### About this exercise
Continue the text on protecting your identity and reputation from where it stops.

Protecting Your Identity and Reputation

Surprised woman looking at mobile device


Falling victim to fraud does not always equate to financial loss. It can also involve identify theft or reputational damage caused by online activity that is beyond your control, undermining your credibility. In today’s digital age, it is more important than ever to take proactive steps to protect yourself and your business from potential risks.

Gaining Access to Your Information

Identity theft occurs when someone uses your personal information without your permission. The consequences can be devastating, as bad actors can wreak havoc on your life for years to come. They can misuse your credit card information and bank account details, making unauthorized purchases and setting up fraudulent business accounts. They can even go as far as impersonating you if they get into trouble with the law, obtaining passports, receiving government benefits, and applying for loans in your name. Your personal residential address, mother's maiden name, online usernames and passwords, and driver's license number are all valuable pieces of information that can be exploited.

Unfortunately, gaining access to this information is not very difficult. If you’ve been identified as a target, it could be as simple as someone snooping through your trash at night to find discarded information. Most of the time though, a quick look at your social media accounts or internet search of your name can reveal a lot. 

In order to remain diligent, be sure you never disclose your personal information over the phone, via text message, email, or the internet. 

Safeguarding Your Identity

Consider the following ways you can minimize the risk of falling victim to identity theft:
  • Avoid using public computers or Wi-Fi hotspots to access or provide personal information or to log into internet banking. Instead, use your phone as a personal hotspot.
  • Create strong and unique passwords for all of your online accounts, even at home.
  • Utilize two-factor authentication whenever possible.

### Data under study
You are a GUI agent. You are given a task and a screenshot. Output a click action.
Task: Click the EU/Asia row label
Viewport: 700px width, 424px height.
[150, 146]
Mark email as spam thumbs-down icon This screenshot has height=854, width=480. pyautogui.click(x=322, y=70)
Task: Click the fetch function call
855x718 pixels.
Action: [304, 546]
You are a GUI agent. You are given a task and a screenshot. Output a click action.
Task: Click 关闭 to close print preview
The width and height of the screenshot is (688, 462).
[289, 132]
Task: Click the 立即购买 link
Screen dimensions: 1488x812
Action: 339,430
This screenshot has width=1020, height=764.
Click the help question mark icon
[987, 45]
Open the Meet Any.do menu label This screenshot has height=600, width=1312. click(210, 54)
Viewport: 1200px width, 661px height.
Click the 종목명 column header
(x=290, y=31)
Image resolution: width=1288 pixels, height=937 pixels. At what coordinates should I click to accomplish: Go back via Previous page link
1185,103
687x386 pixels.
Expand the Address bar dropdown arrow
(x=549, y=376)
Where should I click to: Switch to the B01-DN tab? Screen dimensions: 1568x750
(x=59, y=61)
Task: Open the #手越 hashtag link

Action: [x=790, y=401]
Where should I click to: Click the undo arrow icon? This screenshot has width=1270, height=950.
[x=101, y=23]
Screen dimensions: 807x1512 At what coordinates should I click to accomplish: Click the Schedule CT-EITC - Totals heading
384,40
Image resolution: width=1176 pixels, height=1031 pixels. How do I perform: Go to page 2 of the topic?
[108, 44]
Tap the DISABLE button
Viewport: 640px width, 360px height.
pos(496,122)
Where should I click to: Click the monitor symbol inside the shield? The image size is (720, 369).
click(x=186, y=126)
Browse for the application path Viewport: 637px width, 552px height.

### Response area
  • Always accept updates to your computer’s operating system. They often include fixes to common bugs and improvements to antivirus software.
  • Look for URLs starting with “https” and a closed padlock symbol when making online purchases. These indicate that the site is using a secure connection.
  • Make use of privacy filters and audience settings to help limit the amount of personal information you share on social media. 
  • Be wary of individuals who contact you using urgency and fear. Fraudulent messages, texts, and emails often contain misspelled words, incorrect grammar, requests for personal information, computer virus notifications, tax debt, prize winnings, or unbelievable free offers. Trust your instincts—if it sounds too good to be true, it probably is.

Mitigating Reputational Risk

Reputational risk can pose a significant threat to your business’s brand, often stemming from events that create negative public perception or bad publicity. It is essential to take proactive steps to protect your business's reputation and address potential risks swiftly.

Examples of reputational risk include:

  • Receiving low ratings or negative comments from customers on social media platforms or third-party review sites, which may be untrue or miscommunicated. 
  • Launching a new product without completing proper quality testing, resulting in a reputation for being unreliable. Even if you decided to relaunch the product with improved quality, the brand’s image would remain tarnished.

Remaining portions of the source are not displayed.